**Task to complete**
Reproduce exactly the lines below from the one containing "The height and" through the one containing "Open 個人用設定 via the brush icon", including both, and nothing else.

**Dataset records**
=== Begin Enclosure ===

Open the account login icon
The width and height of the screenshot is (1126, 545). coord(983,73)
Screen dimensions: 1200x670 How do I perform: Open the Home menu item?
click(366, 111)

=== End Enclosure ===
=== Begin Enclosure ===

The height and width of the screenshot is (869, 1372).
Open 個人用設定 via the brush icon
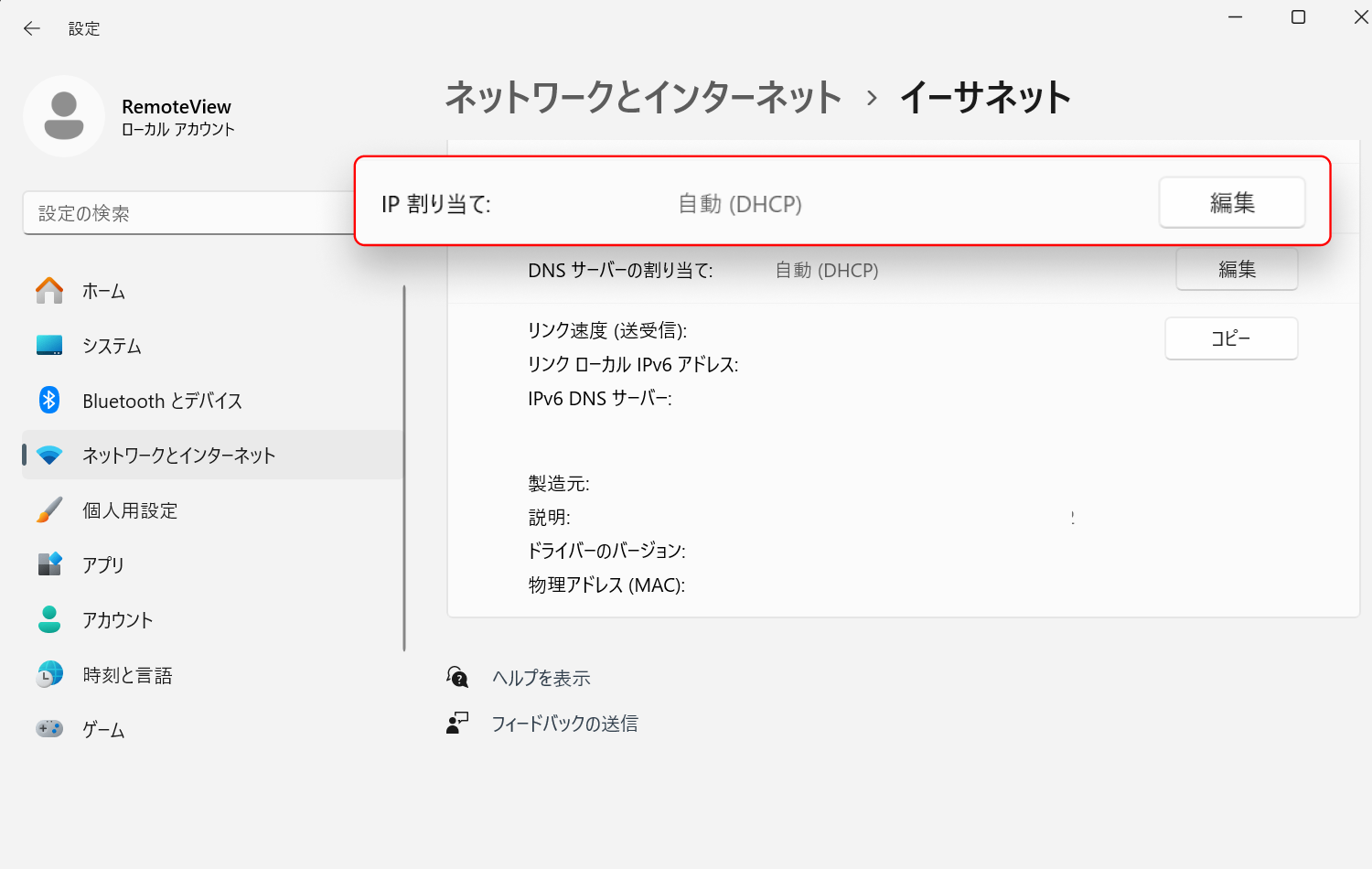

=== End Enclosure ===

**Answer to the exercise**
The height and width of the screenshot is (869, 1372).
Open 個人用設定 via the brush icon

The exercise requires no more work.